## EXERCISE DETAILS
Reproduce the following material line for line, with no changes of any kind.

Records drawn from a data source
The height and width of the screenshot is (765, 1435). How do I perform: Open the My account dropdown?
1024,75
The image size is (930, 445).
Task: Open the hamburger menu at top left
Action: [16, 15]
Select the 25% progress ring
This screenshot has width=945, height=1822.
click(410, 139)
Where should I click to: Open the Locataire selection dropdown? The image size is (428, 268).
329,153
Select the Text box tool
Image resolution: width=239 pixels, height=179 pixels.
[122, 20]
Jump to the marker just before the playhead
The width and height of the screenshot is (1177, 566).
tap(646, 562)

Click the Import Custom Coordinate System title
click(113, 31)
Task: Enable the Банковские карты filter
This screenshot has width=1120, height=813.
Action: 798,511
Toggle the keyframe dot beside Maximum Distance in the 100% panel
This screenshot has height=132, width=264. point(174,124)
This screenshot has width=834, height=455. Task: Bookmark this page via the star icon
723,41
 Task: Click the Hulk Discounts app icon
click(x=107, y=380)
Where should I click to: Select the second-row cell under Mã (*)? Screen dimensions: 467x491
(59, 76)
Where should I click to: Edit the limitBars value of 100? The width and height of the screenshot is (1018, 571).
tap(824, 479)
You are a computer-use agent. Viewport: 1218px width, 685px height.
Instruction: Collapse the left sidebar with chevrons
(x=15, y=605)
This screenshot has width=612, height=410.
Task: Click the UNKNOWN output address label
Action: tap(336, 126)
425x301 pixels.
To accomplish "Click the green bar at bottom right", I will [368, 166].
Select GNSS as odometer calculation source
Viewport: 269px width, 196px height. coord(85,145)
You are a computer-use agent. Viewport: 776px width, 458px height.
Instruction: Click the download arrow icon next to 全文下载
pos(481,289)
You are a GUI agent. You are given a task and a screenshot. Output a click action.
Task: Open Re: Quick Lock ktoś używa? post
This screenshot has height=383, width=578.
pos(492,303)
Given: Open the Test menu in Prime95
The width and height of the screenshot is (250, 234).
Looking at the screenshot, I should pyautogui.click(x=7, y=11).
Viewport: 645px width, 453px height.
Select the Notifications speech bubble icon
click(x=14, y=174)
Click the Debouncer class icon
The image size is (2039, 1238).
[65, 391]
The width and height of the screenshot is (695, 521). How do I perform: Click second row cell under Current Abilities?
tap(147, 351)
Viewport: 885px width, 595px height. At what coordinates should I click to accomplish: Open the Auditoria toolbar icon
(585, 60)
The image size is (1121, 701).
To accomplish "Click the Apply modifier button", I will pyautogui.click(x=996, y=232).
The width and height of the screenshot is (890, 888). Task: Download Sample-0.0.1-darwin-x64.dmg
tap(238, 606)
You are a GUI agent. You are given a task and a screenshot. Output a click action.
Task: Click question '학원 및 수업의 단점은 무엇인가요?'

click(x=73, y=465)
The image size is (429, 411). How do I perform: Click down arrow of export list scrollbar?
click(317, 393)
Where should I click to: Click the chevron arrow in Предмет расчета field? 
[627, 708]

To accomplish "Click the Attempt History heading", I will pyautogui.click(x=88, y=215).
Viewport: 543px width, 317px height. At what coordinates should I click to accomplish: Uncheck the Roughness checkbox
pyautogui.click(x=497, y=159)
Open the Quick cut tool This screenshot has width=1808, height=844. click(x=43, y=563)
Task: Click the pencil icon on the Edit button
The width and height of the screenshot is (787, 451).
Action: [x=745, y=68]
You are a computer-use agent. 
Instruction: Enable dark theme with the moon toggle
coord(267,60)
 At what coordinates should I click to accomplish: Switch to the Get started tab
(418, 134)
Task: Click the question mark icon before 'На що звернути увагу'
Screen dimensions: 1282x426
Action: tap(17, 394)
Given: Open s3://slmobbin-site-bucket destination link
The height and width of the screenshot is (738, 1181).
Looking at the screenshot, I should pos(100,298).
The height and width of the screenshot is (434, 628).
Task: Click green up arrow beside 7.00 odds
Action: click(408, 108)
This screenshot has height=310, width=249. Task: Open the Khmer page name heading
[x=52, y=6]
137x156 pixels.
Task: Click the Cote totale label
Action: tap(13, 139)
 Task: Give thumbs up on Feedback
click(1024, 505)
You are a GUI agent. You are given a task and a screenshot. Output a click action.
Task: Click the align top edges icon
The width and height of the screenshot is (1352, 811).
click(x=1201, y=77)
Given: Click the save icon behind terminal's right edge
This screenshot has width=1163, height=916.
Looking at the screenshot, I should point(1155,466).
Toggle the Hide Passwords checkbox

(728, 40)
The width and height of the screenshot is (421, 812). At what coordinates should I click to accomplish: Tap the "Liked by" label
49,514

## THE RESULT
The height and width of the screenshot is (765, 1435). How do I perform: Open the My account dropdown?
1024,75
The image size is (930, 445).
Task: Open the hamburger menu at top left
Action: [16, 15]
Select the 25% progress ring
This screenshot has width=945, height=1822.
click(410, 139)
Where should I click to: Open the Locataire selection dropdown? The image size is (428, 268).
329,153
Select the Text box tool
Image resolution: width=239 pixels, height=179 pixels.
[122, 20]
Jump to the marker just before the playhead
The width and height of the screenshot is (1177, 566).
tap(646, 562)

Click the Import Custom Coordinate System title
click(113, 31)
Task: Enable the Банковские карты filter
This screenshot has width=1120, height=813.
Action: 798,511
Toggle the keyframe dot beside Maximum Distance in the 100% panel
This screenshot has height=132, width=264. point(174,124)
This screenshot has width=834, height=455. Task: Bookmark this page via the star icon
723,41
 Task: Click the Hulk Discounts app icon
click(x=107, y=380)
Where should I click to: Select the second-row cell under Mã (*)? Screen dimensions: 467x491
(59, 76)
Where should I click to: Edit the limitBars value of 100? The width and height of the screenshot is (1018, 571).
tap(824, 479)
You are a computer-use agent. Viewport: 1218px width, 685px height.
Instruction: Collapse the left sidebar with chevrons
(x=15, y=605)
This screenshot has width=612, height=410.
Task: Click the UNKNOWN output address label
Action: tap(336, 126)
425x301 pixels.
To accomplish "Click the green bar at bottom right", I will [368, 166].
Select GNSS as odometer calculation source
Viewport: 269px width, 196px height. coord(85,145)
You are a computer-use agent. Viewport: 776px width, 458px height.
Instruction: Click the download arrow icon next to 全文下载
pos(481,289)
You are a GUI agent. You are given a task and a screenshot. Output a click action.
Task: Open Re: Quick Lock ktoś używa? post
This screenshot has height=383, width=578.
pos(492,303)
Given: Open the Test menu in Prime95
The width and height of the screenshot is (250, 234).
Looking at the screenshot, I should pyautogui.click(x=7, y=11).
Viewport: 645px width, 453px height.
Select the Notifications speech bubble icon
click(x=14, y=174)
Click the Debouncer class icon
The image size is (2039, 1238).
[65, 391]
The width and height of the screenshot is (695, 521). How do I perform: Click second row cell under Current Abilities?
tap(147, 351)
Viewport: 885px width, 595px height. At what coordinates should I click to accomplish: Open the Auditoria toolbar icon
(585, 60)
The image size is (1121, 701).
To accomplish "Click the Apply modifier button", I will pyautogui.click(x=996, y=232).
The width and height of the screenshot is (890, 888). Task: Download Sample-0.0.1-darwin-x64.dmg
tap(238, 606)
You are a GUI agent. You are given a task and a screenshot. Output a click action.
Task: Click question '학원 및 수업의 단점은 무엇인가요?'

click(x=73, y=465)
The image size is (429, 411). How do I perform: Click down arrow of export list scrollbar?
click(317, 393)
Where should I click to: Click the chevron arrow in Предмет расчета field? 
[627, 708]

To accomplish "Click the Attempt History heading", I will pyautogui.click(x=88, y=215).
Viewport: 543px width, 317px height. At what coordinates should I click to accomplish: Uncheck the Roughness checkbox
pyautogui.click(x=497, y=159)
Open the Quick cut tool This screenshot has width=1808, height=844. click(x=43, y=563)
Task: Click the pencil icon on the Edit button
The width and height of the screenshot is (787, 451).
Action: [x=745, y=68]
You are a computer-use agent. 
Instruction: Enable dark theme with the moon toggle
coord(267,60)
 At what coordinates should I click to accomplish: Switch to the Get started tab
(418, 134)
Task: Click the question mark icon before 'На що звернути увагу'
Screen dimensions: 1282x426
Action: tap(17, 394)
Given: Open s3://slmobbin-site-bucket destination link
The height and width of the screenshot is (738, 1181).
Looking at the screenshot, I should pos(100,298).
The height and width of the screenshot is (434, 628).
Task: Click green up arrow beside 7.00 odds
Action: click(408, 108)
This screenshot has height=310, width=249. Task: Open the Khmer page name heading
[x=52, y=6]
137x156 pixels.
Task: Click the Cote totale label
Action: tap(13, 139)
 Task: Give thumbs up on Feedback
click(1024, 505)
You are a GUI agent. You are given a task and a screenshot. Output a click action.
Task: Click the align top edges icon
The width and height of the screenshot is (1352, 811).
click(x=1201, y=77)
Given: Click the save icon behind terminal's right edge
This screenshot has width=1163, height=916.
Looking at the screenshot, I should point(1155,466).
Toggle the Hide Passwords checkbox

(728, 40)
The width and height of the screenshot is (421, 812). At what coordinates should I click to accomplish: Tap the "Liked by" label
49,514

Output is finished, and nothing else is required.